Let us go then, you and I.
When the evening is spread out against the sky
like a patient etherised upon a table;
Let us go, through certain half-deserted streets…
Hanging above bank station from a red crane that pulsates with foggy light warning off incoming aircraft, the metal making slow groaning sounds as the bitterly chill wind nudges the structure into a gentle sway, I look down at the bank of England and hear a cacophony of voices in the city.
But the voices I hear are not of the screaming hordes of city bankers, roping in whithered lovers for an evening of lust soon to be forgotten or morphed into office scandal, they are the voices of the past, explorers who walked these city streets in ours and other ages, who crawled into the dark folds of urban architectures looking for crack, photographs, walls to graph or poetry.
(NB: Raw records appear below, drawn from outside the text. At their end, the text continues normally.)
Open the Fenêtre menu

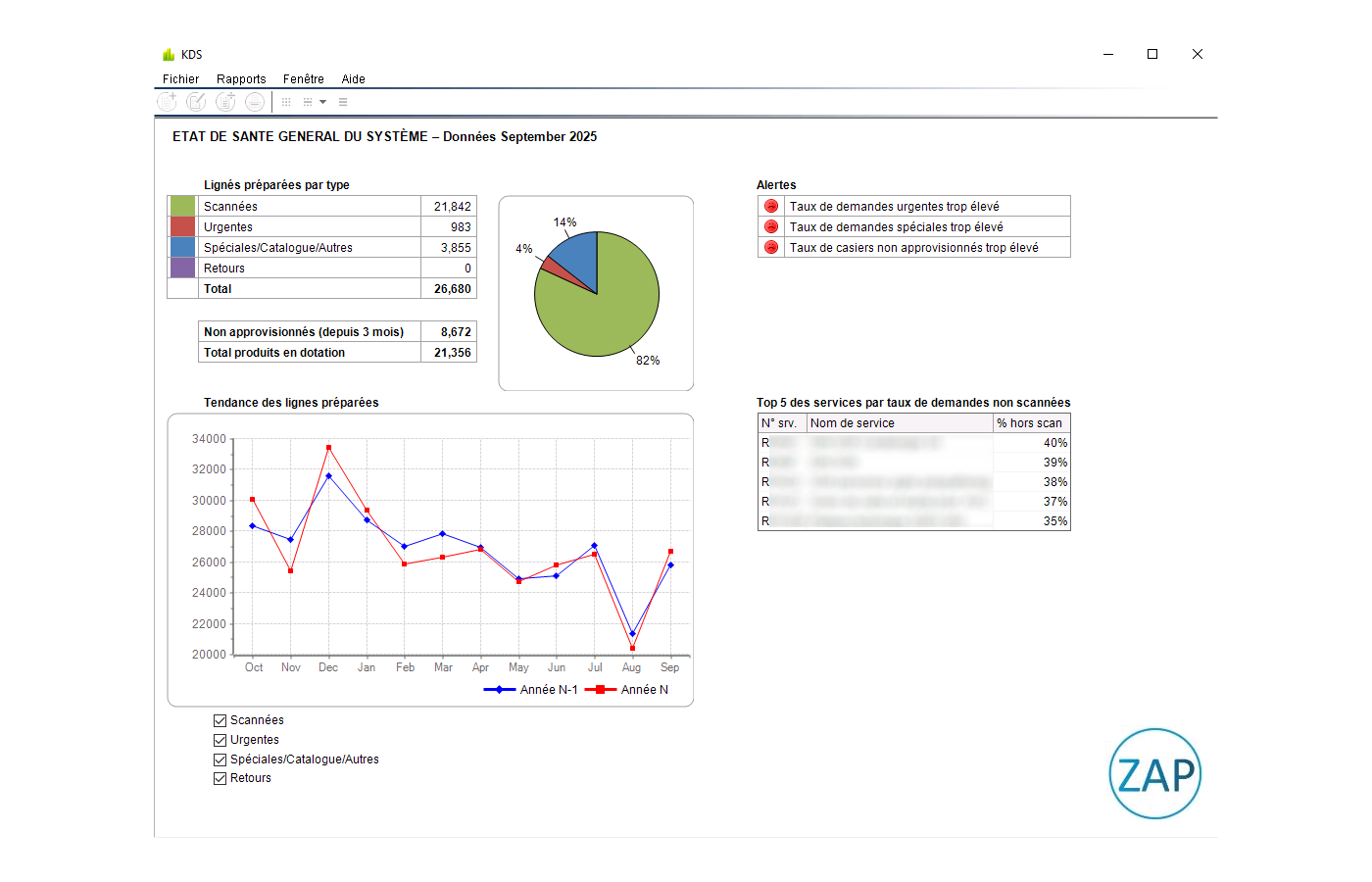(x=304, y=79)
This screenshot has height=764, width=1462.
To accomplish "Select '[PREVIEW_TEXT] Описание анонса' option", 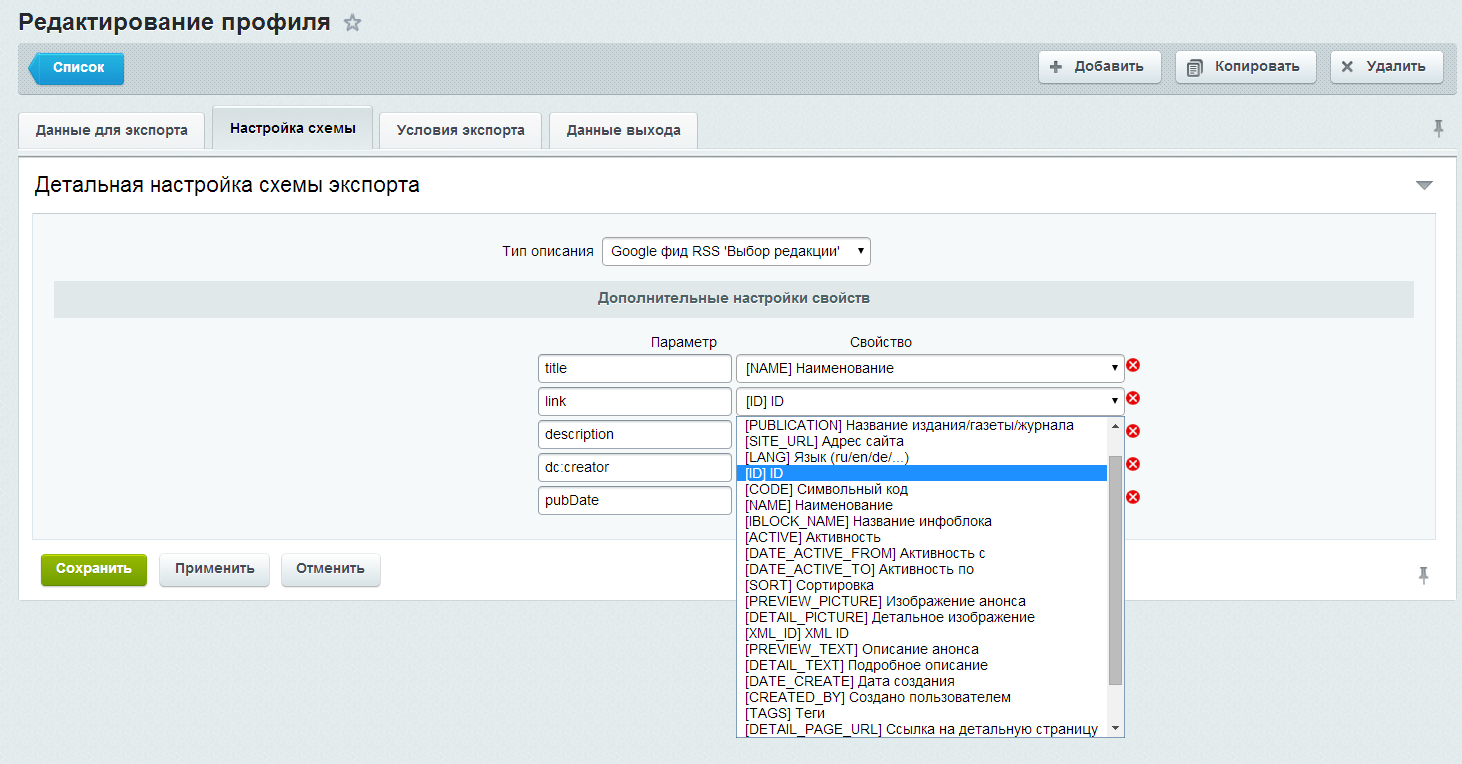I will coord(862,649).
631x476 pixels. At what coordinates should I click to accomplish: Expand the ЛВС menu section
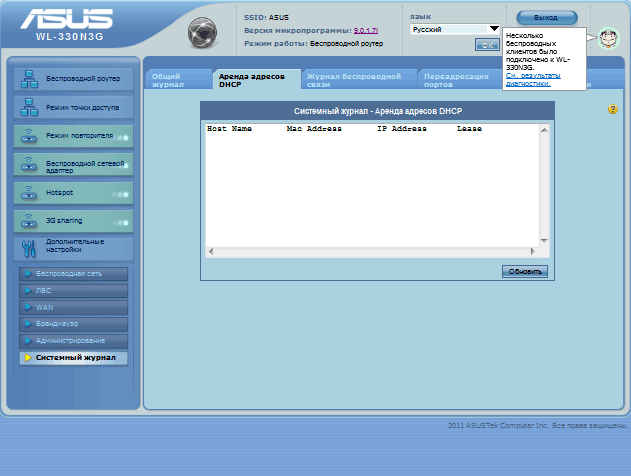click(x=74, y=290)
I connect with myriad individuals who share my love for plenitude, the inanimate animated.
Dickens was a fellow nighttime crawler, a man wrapped up in a perpetual dream, an explorer of the uncanny who felt “a solemn consideration when I enter a great city by night, that every one of those darkly clustered houses encloses its own secret; that every room in every one of them encloses it’s own secret; that in every beating heart in the hundreds of thousands of breasts there is, in some of its imaginings, a secret the the heart nearest it!”
Our secret is here, looking down on the city we work in, play in; the place where we encounter life in all it monstrous forms. And Dickens stands here with me, laughing at the audacity of this adventure, an approving smirk cracking his extravagant goatee.
I used to think of infiltration as an masochistic incarnation of urban exploration, a pale shadow of experience, disconnected from roots to history or respect for those that walked before us. But up here, staring down at this city that I am courting, the only city that has replaced my perpetual desire to be intimately attached to another human being, the city of blissful isolation where everyone minds their own fucking business, I am in love with the history of this moment and with the workers who are building our future, one brick at a time.
In our limited time here on the planet, we can choose to stumble through life, working our job, drinking our beer in front of the blaring television in the darkness of “off-time”, blissfully uncaring. We can remain wrapped in an Indian Ashram, walking circles in the garden, in perpetual meditation for meaning, eschewing the trajectory of the age. Or we can hit back, head on, at the age in which we live, mining it for meaning and finding answers to questions both small and large, wherever those journeys may take us. None of these ways of life are better than another. They are just different, little epitaphs to tombs not yet constructed.
The last time I watched The Big Lebowsky, I was stuck anew by the opening narration from the Old Timer:
“…Sometimes there’s a man…who, well, he’s the man for his time and place. He fits right in there.”
One day I may ask for your love London, but for now, thank you for returning my lust. For the first time in my life, I fit right in there.